:: Data for this task ::

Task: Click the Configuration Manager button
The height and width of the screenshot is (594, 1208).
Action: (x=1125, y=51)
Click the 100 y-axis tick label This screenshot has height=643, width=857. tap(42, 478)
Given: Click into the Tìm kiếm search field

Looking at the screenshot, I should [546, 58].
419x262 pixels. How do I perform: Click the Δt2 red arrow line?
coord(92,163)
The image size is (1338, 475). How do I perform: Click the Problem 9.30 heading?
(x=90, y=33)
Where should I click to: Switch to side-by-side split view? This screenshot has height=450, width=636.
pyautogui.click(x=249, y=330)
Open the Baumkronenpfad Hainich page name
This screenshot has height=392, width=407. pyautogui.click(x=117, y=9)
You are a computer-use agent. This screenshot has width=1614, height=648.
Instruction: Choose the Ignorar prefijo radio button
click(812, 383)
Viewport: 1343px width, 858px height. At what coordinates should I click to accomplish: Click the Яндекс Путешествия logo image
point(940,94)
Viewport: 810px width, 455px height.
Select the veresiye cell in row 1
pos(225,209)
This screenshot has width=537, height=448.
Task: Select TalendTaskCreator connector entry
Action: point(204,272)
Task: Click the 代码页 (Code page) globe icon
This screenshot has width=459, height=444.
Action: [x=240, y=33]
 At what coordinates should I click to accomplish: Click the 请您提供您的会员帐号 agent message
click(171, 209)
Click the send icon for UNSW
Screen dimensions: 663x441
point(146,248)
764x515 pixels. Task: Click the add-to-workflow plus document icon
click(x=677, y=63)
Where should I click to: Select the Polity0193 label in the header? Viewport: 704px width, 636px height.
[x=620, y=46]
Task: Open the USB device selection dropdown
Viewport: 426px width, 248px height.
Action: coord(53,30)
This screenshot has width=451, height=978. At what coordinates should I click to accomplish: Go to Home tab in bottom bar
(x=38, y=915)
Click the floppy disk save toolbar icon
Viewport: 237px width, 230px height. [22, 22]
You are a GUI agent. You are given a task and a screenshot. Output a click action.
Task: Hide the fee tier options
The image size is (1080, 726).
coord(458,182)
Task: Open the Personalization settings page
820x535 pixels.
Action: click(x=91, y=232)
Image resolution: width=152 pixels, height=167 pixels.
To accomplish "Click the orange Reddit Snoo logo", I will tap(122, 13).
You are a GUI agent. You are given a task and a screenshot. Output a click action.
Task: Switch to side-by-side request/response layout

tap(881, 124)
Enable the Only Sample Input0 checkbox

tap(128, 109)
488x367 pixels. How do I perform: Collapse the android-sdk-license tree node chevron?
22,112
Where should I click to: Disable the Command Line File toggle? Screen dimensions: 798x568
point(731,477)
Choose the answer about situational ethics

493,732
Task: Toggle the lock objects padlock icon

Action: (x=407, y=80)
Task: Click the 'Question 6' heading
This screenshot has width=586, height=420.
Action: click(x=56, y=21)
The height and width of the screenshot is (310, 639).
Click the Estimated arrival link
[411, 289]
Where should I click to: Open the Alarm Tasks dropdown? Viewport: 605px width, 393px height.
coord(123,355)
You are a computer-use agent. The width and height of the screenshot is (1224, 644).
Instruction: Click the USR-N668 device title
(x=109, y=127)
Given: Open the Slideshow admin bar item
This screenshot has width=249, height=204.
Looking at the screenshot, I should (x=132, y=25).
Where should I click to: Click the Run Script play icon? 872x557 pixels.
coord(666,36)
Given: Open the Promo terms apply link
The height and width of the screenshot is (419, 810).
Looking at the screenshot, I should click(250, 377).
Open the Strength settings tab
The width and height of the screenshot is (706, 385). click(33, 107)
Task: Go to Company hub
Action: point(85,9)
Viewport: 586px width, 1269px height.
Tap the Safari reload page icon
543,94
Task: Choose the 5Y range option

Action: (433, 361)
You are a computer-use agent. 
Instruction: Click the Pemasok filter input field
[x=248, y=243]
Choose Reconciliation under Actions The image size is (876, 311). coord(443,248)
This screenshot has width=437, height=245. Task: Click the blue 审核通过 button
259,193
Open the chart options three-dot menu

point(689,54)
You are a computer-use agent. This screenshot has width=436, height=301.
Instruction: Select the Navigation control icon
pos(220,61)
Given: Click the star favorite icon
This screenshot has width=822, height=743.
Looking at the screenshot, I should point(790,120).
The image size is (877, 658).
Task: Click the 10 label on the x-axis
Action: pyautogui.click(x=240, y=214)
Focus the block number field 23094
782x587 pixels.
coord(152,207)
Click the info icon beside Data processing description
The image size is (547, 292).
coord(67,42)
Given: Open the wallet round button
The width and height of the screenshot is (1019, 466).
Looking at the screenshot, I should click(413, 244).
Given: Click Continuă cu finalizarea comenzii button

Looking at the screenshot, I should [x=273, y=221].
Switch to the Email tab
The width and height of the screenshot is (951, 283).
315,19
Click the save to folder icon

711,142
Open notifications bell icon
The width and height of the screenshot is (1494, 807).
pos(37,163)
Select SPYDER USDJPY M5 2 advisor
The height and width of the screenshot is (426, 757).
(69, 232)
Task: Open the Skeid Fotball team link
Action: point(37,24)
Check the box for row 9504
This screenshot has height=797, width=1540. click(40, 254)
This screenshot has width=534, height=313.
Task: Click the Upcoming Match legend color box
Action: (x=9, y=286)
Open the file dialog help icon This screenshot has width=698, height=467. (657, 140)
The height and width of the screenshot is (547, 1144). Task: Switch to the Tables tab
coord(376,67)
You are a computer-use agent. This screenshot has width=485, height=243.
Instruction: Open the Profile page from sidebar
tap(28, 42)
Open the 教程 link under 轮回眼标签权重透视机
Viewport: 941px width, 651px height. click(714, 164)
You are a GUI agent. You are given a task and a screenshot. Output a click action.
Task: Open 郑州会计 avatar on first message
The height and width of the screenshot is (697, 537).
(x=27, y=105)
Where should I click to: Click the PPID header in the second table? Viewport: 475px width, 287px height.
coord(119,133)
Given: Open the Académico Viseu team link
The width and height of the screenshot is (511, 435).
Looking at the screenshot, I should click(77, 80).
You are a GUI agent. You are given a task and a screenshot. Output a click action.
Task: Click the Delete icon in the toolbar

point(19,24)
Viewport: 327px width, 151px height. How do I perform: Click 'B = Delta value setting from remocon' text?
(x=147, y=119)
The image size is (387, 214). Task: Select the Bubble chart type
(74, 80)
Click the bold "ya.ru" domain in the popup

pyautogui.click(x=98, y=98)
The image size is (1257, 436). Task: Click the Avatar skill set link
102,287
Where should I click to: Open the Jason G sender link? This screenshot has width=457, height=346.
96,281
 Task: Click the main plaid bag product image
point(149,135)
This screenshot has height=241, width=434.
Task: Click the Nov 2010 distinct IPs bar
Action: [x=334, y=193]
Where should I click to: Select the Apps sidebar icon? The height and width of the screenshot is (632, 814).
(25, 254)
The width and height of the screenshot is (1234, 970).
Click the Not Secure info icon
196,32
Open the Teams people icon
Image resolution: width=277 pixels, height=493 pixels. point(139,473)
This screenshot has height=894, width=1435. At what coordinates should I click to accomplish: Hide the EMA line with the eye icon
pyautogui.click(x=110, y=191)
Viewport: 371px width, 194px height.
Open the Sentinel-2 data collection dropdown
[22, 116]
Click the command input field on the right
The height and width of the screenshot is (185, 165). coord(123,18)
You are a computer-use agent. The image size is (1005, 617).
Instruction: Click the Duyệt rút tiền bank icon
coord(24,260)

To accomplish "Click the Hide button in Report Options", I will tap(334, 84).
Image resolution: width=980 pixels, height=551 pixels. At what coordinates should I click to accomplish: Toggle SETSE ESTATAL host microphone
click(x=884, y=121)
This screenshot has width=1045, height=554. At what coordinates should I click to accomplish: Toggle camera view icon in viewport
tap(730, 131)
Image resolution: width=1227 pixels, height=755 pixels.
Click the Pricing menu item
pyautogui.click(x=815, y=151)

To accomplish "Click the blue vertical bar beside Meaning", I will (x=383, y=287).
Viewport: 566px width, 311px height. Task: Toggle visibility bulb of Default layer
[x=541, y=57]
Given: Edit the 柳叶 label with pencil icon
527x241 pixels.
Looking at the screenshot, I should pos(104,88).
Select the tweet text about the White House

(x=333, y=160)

:::

Copy every line in the data above that has the string "will" in it.

◆ **Exercise solution**:
To accomplish "Click the orange Reddit Snoo logo", I will tap(122, 13).
To accomplish "Click the Hide button in Report Options", I will tap(334, 84).
To accomplish "Click the blue vertical bar beside Meaning", I will (x=383, y=287).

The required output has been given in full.